# XD45acp report



## spacedoggy (May 11, 2006)

35 feet first clip of 13 all in the black


----------



## Shipwreck (Jan 26, 2006)

Great job  - That's how the P99 shot for me  - If ya find 1 good gun, stick w/ it


----------



## spacedoggy (May 11, 2006)

When I shot my glock 21c I only hit the target once in the lower left corner. These XD's are made for me.


----------



## Hal8000 (May 8, 2006)

Glad to hear (see) it! I don't have an XD, but I might some day... :-D


----------



## Shipwreck (Jan 26, 2006)

I had the same problem w/ every Glock I ever owned except the Glock 34 - for some reason, the lighter trigger that it comes w/ stock fixed that for me.
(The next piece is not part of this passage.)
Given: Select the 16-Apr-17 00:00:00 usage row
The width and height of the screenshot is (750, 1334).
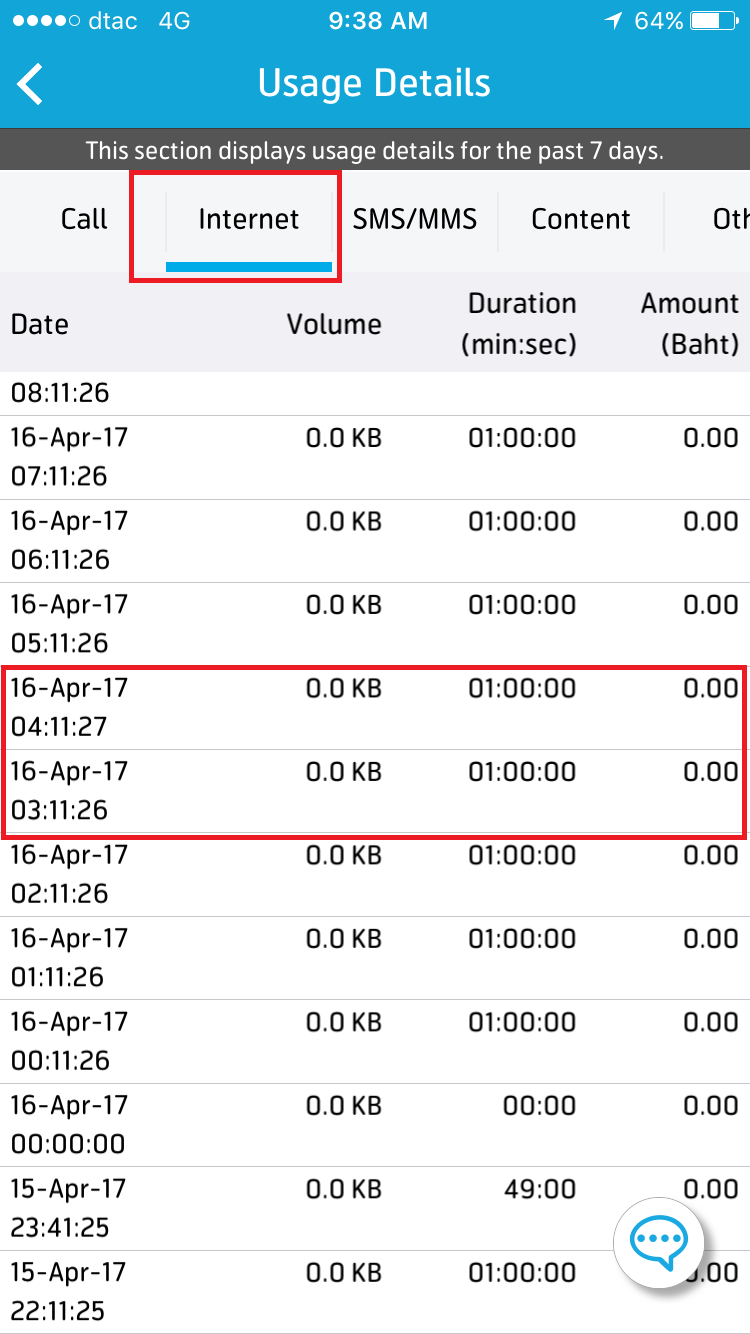Looking at the screenshot, I should (x=375, y=1124).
I rented an XD once, and I shot it pretty well. I may eventually get one after I work on down the rest of my list 

I shot the XD better than I do the avg Glock too.


----------



## -gunut- (May 8, 2006)

spacedoggy said:


> 35 feet first clip of 13 all in the black


Good shootin! Gotta love a MAGAZINE that holds 13 rounds of .45.

Sorry had to :-D


----------



## Shipwreck (Jan 26, 2006)

If I don't get the HK45 (whenever that comes out), I may buy a .45 XD. I like 1911s, but have had issues w/ several over the years. After forking out $1039 for a TRP earlier this year and having some problems, I don't know if I will spend that much money again on a 1911.

That XD looks nice


----------



## jwkimber45 (May 6, 2006)

-gunut- said:


> spacedoggy said:
> 
> 
> > 35 feet first clip of 13 all in the black
> ...


+1

LOL :-D :-D :-D


----------



## Method (May 6, 2006)

Shipwreck said:


> If I don't get the HK45 (whenever that comes out), I may buy a .45 XD. I like 1911s, but have had issues w/ several over the years. After forking out $1039 for a TRP earlier this year and having some problems, I don't know if I will spend that much money again on a 1911.
> 
> That XD looks nice


I can't wait until the HK45 comes out. It might very well be my first gun in .45....time will tell though. I really hope that it comes out this year and not next. :-D


----------



## Method (May 6, 2006)

100


----------